→ **EXERCISE DETAILS**: Please begin at the line that has "Describe the element at coordinates (469, 291)" and stop after the line that has "center [137, 609].". Write those records out again with "coordinates" swapped for "position" and everything else left as it is.

*** GIVEN RECORDS

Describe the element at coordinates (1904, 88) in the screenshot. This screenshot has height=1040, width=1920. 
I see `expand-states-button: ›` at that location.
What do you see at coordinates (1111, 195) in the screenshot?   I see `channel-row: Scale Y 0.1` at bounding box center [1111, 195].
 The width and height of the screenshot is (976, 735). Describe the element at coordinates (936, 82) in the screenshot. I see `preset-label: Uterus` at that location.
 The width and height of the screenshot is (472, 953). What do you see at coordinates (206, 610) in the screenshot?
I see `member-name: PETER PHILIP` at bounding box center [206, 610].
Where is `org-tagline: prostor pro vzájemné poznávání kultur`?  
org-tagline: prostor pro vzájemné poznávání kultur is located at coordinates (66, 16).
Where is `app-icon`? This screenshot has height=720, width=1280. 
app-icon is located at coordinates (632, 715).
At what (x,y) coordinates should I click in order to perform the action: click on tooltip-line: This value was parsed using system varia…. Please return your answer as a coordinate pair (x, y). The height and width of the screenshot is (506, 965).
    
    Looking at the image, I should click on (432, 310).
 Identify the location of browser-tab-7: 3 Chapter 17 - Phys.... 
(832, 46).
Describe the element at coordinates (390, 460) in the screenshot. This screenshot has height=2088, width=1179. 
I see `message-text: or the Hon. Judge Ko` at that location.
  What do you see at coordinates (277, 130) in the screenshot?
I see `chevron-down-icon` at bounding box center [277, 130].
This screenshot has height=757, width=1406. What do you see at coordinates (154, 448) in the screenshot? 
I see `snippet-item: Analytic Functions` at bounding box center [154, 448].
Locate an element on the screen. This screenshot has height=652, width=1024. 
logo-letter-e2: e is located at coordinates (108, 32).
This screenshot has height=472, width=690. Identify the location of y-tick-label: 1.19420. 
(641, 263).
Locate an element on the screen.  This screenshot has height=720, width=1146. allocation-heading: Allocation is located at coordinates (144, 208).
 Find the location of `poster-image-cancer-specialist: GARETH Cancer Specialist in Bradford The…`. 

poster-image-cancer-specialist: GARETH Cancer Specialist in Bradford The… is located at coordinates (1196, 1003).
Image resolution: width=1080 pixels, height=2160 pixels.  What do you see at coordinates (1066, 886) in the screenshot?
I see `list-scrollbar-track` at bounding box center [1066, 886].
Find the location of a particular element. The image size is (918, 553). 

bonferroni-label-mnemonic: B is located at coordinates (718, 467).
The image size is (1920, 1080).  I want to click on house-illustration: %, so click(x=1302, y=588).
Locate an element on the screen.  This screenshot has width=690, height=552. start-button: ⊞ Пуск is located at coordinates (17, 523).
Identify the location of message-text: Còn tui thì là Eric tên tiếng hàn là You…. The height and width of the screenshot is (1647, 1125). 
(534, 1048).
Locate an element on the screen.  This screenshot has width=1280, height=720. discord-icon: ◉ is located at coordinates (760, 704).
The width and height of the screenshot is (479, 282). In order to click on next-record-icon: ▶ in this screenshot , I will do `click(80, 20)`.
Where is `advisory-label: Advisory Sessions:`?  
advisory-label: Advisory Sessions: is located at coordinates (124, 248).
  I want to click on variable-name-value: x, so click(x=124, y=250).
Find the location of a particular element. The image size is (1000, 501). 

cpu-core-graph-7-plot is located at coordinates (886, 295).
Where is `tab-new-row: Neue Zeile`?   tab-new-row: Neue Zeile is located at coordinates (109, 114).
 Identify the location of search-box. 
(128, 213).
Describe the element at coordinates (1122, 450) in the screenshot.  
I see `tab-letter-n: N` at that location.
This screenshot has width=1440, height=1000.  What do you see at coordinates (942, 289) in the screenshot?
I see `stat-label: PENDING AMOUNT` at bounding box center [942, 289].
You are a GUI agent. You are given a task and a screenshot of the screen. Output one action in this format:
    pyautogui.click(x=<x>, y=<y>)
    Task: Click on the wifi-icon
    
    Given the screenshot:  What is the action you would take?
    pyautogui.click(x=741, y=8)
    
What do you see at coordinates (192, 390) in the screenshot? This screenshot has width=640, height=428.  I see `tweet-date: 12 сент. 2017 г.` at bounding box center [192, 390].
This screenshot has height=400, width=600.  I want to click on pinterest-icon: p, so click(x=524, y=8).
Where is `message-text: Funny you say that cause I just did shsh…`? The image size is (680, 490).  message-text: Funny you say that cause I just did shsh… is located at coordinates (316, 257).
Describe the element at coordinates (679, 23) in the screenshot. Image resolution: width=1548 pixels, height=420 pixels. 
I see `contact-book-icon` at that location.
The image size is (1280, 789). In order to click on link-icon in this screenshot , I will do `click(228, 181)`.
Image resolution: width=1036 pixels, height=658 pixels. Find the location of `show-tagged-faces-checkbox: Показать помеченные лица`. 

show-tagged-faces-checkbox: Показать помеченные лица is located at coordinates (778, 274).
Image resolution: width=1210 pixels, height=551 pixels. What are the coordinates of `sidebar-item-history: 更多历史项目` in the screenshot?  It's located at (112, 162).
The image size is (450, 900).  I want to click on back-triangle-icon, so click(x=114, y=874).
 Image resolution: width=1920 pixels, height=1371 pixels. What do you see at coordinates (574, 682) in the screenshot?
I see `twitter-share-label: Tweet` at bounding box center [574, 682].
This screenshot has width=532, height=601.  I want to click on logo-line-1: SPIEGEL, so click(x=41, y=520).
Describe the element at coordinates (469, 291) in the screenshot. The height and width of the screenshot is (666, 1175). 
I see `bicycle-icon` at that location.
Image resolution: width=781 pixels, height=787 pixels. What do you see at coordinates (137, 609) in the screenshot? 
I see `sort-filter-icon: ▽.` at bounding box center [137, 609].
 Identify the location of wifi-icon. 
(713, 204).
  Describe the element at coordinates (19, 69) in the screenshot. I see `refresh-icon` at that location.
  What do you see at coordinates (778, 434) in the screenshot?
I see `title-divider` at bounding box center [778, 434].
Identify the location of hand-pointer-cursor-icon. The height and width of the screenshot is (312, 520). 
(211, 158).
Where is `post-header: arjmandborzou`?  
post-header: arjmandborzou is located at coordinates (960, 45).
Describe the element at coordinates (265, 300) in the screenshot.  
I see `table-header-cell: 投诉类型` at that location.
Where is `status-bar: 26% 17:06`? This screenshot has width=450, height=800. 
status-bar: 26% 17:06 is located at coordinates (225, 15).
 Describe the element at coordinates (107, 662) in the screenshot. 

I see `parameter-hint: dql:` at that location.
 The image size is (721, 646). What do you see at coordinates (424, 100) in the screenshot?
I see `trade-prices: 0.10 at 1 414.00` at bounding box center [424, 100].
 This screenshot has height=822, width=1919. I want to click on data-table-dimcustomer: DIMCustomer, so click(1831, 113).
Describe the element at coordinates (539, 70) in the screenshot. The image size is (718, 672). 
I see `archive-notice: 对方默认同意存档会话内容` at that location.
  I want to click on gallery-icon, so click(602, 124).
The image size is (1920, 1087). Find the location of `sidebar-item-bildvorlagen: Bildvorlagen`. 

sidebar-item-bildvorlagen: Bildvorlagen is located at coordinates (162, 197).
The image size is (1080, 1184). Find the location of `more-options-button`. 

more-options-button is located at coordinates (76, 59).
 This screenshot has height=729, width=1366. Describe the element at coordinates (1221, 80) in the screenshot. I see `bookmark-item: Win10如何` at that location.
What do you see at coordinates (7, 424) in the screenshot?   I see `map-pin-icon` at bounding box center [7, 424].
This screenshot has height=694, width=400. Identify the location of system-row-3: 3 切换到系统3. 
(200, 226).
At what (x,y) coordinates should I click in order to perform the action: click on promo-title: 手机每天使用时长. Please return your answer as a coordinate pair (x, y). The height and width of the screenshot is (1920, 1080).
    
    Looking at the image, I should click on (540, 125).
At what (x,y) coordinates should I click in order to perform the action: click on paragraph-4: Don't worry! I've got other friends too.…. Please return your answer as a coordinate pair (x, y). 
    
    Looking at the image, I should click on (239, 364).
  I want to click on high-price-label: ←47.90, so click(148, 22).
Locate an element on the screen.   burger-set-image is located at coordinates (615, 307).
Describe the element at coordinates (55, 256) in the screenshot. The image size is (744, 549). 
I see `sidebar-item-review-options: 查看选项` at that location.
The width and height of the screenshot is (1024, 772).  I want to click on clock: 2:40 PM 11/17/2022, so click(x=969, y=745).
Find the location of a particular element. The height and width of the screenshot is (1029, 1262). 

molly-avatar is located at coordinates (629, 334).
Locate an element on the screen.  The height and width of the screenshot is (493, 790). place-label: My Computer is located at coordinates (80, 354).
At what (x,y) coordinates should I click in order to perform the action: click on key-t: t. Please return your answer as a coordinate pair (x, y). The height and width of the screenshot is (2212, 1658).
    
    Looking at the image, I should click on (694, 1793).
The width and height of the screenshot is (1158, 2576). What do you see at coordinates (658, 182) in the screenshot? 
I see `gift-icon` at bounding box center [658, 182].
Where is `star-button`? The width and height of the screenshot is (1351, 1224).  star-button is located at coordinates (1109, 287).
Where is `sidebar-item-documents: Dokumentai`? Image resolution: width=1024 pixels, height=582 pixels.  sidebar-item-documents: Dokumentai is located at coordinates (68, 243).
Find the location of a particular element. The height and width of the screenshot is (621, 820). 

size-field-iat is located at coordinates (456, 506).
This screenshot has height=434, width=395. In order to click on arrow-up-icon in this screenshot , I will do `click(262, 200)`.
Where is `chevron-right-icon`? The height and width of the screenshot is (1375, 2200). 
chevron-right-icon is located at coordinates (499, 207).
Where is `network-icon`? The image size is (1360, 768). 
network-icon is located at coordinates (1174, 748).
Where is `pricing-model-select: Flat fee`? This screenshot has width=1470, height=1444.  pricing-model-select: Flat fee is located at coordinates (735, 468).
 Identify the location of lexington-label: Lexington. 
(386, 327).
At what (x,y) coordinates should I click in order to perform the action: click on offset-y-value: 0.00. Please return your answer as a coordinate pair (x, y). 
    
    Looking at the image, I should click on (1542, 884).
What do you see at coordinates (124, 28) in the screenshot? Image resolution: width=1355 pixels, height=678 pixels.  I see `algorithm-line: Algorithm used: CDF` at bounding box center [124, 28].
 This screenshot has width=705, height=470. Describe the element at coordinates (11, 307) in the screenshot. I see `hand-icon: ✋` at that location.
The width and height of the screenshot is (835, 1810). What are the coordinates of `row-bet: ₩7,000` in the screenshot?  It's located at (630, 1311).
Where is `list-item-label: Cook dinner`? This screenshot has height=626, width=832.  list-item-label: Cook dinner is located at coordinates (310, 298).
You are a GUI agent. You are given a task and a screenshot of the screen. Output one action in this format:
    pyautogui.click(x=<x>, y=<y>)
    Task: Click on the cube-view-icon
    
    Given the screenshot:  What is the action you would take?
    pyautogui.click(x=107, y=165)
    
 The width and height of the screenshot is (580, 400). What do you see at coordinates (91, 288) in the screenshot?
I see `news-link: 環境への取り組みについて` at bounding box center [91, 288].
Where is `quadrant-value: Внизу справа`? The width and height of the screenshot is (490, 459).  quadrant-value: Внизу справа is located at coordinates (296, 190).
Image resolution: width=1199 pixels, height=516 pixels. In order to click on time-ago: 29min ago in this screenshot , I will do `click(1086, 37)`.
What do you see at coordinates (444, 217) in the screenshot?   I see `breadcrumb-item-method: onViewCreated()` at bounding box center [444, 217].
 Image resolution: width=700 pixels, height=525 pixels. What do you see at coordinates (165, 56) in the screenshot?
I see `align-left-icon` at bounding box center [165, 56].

******

→ **OUTPUT**:
Describe the element at position (469, 291) in the screenshot. The height and width of the screenshot is (666, 1175). 
I see `bicycle-icon` at that location.
Image resolution: width=781 pixels, height=787 pixels. What do you see at position (137, 609) in the screenshot? 
I see `sort-filter-icon: ▽.` at bounding box center [137, 609].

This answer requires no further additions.